High Court RTI rulings — RTI Wiki

⚠️ DPDP Rules, 2025 (14 Nov 2025) amended Section 8(1)(j) of the RTI Act — public-interest override now under Section 8(2). Read the note →

· 2026/04/19 05:02 · 0 Comments

Why High Courts matter. High Courts apply Supreme Court principles to state-specific facts and often produce the first reasoned view on novel questions. A PIO who knows the local HC's line writes better replies within that jurisdiction.

Delhi High Court — the largest RTI docket

//Bhagat Singh v. CIC// (2008)

Holding. Section 8(1)(h) requires specific impedance to investigation; cannot be invoked as a class. Severable factual information unrelated to the live investigation must be disclosed.

Takeaway for PIOs. Do not reject FIR details or preliminary-enquiry records wholesale under §8(1)(h). Identify the specific prejudicial element; release the rest.

//Union of India v. Namit Sharma// (2013, pre-SC)

Holding. Reaffirmed the quasi-judicial character of Information Commissions. Subsequently travelled to the SC.

//Delhi HC — PhD theses ruling// (2024)

Holding. Published PhD theses held by universities are public records under RTI. University cannot claim copyright-based exemption under Section 9 against disclosure.

Takeaway. Academic output funded or certified by a public university is disclosable. Coverage of our dedicated page: Delhi HC PhD theses ruling.

//Arvind Kejriwal v. CPIO, CIC// (Delhi HC 2010)

Holding. Procedural compliance with Section 11 is mandatory. Failure to issue third-party notice is fatal to the PIO's denial.

Takeaway. Section 11 notice cannot be skipped even when the PIO believes disclosure is obvious.

Bombay High Court

//Mumbai Metropolitan Region Development Authority v. SIC// (Bombay HC, 2014)

Holding. Municipal / metropolitan authorities cannot claim commercial-confidence blanket (§8(1)(d)) against routine land-allotment and tender records. Post-decisional tender material is disclosable.

Takeaway. §8(1)(d) during live bid; disclosure after award. See also tender RTI playbook.

//Dr. Celsa Pinto v. Goa SIC// (Bombay HC, Goa Bench)

Holding. Public authorities cannot charge non-statutory inspection fees; Rs. 5 per hour (after first hour free) is the ceiling.

Takeaway. Stick to the RTI (Regulation of Fee and Cost) Rules, 2012 schedule.

Madras High Court

//Tamil Nadu Road Development Co. v. SIC// (Madras HC)

Holding. A public-sector undertaking undertaking government work is a “public authority” regardless of corporate form. RTI applies in full.

Takeaway. Corporate form does not immunise from RTI where the body is substantially financed or controlled by government.

//R.K. Rangarajan v. TNPSC// (Madras HC)

Holding.
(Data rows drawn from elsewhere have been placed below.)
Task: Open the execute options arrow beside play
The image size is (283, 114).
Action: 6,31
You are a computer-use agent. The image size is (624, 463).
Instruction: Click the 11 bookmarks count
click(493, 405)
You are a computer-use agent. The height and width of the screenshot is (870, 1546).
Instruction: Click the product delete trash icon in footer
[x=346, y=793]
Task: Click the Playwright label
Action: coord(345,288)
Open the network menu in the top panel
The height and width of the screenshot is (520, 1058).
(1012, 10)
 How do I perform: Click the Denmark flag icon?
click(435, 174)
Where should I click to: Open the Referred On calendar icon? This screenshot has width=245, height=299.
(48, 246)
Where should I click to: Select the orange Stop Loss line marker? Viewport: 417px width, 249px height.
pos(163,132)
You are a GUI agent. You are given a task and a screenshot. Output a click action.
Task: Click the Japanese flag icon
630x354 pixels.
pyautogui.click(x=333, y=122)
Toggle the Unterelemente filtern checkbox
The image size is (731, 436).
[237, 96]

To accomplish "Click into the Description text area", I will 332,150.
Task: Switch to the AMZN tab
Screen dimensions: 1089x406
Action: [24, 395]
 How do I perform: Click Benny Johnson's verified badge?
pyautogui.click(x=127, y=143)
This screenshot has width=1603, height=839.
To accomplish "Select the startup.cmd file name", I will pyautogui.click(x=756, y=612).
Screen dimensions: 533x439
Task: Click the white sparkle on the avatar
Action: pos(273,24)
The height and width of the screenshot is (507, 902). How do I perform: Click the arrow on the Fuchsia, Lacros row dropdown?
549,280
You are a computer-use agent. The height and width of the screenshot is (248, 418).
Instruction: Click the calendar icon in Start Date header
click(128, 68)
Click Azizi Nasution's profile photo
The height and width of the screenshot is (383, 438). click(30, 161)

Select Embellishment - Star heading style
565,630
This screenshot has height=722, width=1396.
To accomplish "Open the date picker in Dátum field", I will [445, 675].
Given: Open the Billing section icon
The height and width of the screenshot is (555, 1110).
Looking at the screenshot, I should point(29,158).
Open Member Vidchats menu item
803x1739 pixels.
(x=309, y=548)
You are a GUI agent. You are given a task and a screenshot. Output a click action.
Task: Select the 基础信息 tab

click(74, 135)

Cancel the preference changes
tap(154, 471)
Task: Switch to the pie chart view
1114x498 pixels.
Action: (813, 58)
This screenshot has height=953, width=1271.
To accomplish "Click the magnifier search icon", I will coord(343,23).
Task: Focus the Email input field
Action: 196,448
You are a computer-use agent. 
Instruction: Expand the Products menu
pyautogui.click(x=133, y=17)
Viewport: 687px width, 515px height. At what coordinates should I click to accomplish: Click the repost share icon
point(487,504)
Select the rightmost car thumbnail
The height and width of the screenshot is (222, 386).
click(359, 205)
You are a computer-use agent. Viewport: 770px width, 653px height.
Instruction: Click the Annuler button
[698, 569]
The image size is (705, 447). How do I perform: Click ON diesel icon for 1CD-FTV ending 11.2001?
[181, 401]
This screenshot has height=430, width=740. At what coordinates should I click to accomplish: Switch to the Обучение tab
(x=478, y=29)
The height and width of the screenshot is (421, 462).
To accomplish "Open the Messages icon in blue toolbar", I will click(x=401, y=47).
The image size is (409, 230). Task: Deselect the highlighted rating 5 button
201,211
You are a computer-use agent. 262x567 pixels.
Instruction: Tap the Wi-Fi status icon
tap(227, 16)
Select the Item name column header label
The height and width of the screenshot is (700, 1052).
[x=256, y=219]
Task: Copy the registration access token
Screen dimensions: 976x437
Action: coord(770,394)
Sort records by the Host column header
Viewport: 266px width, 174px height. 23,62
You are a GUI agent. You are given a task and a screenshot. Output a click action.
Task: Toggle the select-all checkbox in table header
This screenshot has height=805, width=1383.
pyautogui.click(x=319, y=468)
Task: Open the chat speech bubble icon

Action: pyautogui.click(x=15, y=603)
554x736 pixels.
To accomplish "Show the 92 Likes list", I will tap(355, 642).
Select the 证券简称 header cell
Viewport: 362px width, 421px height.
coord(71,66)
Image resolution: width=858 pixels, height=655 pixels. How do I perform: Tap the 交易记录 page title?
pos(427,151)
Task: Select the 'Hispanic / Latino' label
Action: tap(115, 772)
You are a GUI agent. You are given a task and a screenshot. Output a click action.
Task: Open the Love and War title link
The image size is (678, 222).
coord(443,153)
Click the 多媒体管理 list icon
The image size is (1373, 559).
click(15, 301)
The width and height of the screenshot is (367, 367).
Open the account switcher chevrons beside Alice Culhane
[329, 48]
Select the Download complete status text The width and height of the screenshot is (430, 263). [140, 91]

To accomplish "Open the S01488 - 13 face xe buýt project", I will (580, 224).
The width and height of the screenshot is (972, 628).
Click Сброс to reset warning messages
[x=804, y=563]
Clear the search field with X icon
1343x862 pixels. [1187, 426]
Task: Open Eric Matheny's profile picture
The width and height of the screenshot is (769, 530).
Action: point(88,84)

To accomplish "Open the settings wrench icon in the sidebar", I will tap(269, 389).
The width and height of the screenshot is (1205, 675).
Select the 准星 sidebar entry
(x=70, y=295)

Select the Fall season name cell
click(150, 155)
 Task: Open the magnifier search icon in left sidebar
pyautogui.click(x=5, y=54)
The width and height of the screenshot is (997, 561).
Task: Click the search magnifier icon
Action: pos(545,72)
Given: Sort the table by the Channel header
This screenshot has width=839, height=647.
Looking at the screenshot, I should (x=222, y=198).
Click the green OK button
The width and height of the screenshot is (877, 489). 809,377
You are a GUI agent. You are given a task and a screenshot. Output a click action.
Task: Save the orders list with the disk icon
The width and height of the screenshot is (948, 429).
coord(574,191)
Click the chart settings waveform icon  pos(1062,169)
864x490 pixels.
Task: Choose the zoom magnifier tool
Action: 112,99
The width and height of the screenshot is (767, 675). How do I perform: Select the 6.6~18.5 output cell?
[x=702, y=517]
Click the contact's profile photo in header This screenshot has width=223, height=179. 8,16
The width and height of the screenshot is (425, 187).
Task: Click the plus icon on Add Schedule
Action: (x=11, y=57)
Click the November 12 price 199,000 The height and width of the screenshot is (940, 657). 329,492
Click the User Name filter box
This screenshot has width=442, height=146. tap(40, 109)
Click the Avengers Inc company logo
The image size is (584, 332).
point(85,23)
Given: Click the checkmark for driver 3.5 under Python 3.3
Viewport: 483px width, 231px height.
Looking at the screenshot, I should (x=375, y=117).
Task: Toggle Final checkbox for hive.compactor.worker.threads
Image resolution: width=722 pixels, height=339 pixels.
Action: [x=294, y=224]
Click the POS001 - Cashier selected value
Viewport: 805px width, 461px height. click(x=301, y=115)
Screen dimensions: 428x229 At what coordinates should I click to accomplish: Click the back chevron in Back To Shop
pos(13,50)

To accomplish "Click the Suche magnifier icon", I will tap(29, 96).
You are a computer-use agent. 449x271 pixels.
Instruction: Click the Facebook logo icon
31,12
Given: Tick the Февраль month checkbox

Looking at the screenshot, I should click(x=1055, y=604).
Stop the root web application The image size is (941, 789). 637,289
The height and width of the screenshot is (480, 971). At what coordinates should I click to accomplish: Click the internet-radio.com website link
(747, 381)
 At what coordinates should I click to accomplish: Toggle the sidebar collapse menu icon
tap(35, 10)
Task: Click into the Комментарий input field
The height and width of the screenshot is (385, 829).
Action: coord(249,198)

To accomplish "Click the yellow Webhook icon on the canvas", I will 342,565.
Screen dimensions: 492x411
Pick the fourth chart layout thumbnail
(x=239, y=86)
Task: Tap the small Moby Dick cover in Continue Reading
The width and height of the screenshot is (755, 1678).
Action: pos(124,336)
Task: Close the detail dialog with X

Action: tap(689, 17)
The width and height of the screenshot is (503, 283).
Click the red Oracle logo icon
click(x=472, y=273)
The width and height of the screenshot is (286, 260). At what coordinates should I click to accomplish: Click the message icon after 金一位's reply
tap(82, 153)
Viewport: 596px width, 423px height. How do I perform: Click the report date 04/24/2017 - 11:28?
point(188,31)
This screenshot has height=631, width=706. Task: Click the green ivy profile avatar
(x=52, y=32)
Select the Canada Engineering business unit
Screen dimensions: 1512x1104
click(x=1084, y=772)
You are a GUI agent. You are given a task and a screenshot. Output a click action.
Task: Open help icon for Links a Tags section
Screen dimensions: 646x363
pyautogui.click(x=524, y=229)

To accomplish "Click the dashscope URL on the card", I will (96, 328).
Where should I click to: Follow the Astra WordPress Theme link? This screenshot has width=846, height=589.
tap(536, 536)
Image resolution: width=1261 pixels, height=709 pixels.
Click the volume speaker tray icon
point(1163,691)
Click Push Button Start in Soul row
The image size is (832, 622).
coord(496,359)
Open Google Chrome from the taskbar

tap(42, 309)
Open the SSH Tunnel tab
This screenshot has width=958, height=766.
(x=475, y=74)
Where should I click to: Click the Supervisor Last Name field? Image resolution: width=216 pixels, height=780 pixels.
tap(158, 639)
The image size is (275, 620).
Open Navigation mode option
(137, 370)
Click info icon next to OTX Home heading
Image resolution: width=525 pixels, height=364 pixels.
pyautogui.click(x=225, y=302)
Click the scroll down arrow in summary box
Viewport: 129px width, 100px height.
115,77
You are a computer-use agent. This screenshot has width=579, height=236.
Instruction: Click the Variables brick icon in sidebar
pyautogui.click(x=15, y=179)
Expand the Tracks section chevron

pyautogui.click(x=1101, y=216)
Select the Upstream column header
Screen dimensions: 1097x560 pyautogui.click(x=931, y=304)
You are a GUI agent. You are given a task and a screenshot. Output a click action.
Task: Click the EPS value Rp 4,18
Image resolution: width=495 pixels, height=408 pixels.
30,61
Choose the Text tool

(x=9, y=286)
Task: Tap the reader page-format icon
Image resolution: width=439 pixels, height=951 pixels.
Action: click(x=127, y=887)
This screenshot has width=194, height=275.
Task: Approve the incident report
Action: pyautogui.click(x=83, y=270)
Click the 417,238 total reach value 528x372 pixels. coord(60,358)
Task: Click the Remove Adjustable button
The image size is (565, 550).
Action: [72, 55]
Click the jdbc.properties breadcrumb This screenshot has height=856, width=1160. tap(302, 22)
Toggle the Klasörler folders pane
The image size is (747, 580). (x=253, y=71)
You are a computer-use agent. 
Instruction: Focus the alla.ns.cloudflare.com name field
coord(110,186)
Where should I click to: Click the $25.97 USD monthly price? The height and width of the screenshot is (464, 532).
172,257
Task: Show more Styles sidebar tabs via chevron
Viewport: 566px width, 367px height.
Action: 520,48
Tamil Nadu PSC answer sheets and evaluation data are within RTI scope, following Aditya Bandopadhyay. Examiner identity protected; candidate's marks not.

Takeaway. State PSCs cannot rely on their own rules to deny what the Central Act grants.

Kerala High Court

//Kerala SIC v. State of Kerala// (various, 2010-2016)

Holding. State Information Commission orders cannot be overridden by executive fiat; enforcement is through writ proceedings.

Takeaway. Where SIC directs disclosure, non-compliance is contempt-level. Do not stall on executive advice.

//Local self-government bodies// (Kerala HC line)

Holding. Panchayat-level records — muster rolls, beneficiary lists, fund releases — fall squarely within §4(1)(b) proactive disclosure.

Takeaway. Publish first, reply to RTI second. Reduces caseload and builds citizen trust.

Karnataka High Court

//KIOCL Ltd v. CIC// (Karnataka HC)

Holding. Public-sector undertakings cannot claim confidentiality of their own board decisions post-implementation. Section 8(1)(d) is narrow.

Takeaway. PSU decision-making records are disclosable after the decision implements.

//BBMP proactive disclosure line// (Karnataka HC / CIC)

Holding. Municipal corporation ward-level spending and contract details must be proactively published. Failure attracts §19(8)(a)(iii) direction.

Takeaway. Urban-local-body RTIs are increasingly resolved by Section 4 enforcement, not individual replies.

Calcutta High Court

//State of West Bengal — SIC performance// (Calcutta HC)

Holding. SIC non-functionality is a structural problem that the Court has flagged in repeated orders. Public authorities must nevertheless reply timely.

Takeaway. PIO cannot rely on SIC backlog as a defence. The Act's obligations run regardless of appellate capacity.

//Land and property records// (Calcutta HC)

Holding. Sub-registrar records are public documents; RTI applies notwithstanding the Registration Act's own disclosure regime.

Takeaway. Registration Act privileges don't override RTI; apply Section 10 for third-party privacy if needed.

Allahabad / Other High Courts — brief notes

  • Allahabad HC — UP PSU records generally within RTI; state-rule-based denials are narrow.
  • Rajasthan HC — on beneficiary lists of welfare schemes: disclosable under §4(1)(b)(xii).
  • Punjab & Haryana HC — on police records: §8(1)(h) temporal; disclosable after investigation closes.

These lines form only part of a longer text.